The problem with the we-know-better attitude is its smug politeness. Little can assail their conviction, and little will assail it simply because it’s impolite to do so. This sort of civility is a curse under which we all labour. It allows bigotry to fester and poison the soul so that when the time of testing comes principles are forgotten and the conscience is incoherent.
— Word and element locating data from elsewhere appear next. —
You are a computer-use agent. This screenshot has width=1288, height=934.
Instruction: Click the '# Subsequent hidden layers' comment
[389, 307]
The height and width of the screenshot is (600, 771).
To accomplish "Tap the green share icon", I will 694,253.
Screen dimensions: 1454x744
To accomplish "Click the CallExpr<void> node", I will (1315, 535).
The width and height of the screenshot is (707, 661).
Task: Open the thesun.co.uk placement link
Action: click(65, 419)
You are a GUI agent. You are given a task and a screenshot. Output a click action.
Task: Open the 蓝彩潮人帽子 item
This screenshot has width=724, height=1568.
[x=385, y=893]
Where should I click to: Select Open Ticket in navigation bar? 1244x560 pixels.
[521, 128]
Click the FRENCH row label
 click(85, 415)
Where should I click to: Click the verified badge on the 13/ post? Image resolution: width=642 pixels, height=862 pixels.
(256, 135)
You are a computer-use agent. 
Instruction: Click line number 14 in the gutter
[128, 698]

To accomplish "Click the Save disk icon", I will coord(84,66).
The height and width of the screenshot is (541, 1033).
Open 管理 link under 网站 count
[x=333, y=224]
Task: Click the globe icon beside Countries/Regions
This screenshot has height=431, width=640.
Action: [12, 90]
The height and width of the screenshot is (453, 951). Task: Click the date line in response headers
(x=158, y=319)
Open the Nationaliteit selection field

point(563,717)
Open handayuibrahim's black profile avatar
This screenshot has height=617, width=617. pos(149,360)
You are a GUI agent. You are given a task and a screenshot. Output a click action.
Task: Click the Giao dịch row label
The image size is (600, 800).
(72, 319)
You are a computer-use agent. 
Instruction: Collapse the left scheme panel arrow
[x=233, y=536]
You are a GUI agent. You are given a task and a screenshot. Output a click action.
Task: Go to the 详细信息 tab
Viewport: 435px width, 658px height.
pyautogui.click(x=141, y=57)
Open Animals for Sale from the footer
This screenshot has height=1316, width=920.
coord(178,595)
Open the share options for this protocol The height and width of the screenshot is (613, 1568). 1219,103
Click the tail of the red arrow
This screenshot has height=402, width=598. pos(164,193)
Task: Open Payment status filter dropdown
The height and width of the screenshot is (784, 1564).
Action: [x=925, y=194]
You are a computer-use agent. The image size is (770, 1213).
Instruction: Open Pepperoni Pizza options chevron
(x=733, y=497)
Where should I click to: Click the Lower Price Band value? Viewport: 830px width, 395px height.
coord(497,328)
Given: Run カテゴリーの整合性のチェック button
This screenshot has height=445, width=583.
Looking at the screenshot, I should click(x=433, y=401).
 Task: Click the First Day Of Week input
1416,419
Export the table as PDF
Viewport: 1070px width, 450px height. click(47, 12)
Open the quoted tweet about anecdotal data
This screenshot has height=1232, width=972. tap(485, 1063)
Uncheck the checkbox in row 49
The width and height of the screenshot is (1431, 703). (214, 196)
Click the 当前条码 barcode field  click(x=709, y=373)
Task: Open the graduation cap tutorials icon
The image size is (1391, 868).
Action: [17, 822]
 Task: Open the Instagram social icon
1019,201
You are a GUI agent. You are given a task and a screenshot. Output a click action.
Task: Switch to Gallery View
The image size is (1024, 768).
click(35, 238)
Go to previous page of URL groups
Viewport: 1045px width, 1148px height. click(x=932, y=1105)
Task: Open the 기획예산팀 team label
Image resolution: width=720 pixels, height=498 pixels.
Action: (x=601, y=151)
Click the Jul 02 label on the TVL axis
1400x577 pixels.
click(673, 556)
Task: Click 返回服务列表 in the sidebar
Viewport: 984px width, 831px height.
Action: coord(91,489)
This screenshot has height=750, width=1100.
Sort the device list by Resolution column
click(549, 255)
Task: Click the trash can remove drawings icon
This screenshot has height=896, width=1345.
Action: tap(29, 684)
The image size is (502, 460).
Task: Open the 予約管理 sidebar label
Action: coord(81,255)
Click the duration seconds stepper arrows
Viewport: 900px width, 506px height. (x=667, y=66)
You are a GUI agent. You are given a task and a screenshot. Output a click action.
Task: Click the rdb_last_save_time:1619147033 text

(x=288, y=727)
So I will end with a plea: Do not explain away the things you do not understand. Do not create your own censored version of Daniel Deronda in your head. Read the book as George Eliot wrote it. Don’t make the mistakes Gwendolen and Daniel’s mother made… because being Jewish does matter: ”’It has made a great difference to me that I have known it,’ said Deronda, emphatically.” But that doesn’t mean casting off the rest of one’s identity:
“The effect of my education can never be done away with. The Christian sympathies in which my mind was reared can never die out of me,” said Deronda, with increasing tenacity of tone. “But I consider it my duty–it is the impulse of my feeling–to identify myself, as far as possible, with my hereditary people, and if I can see any work to be done for them that I can give my soul and hand to I shall choose to do it.”
There is nothing civil or polite about denying the passions that stir our souls.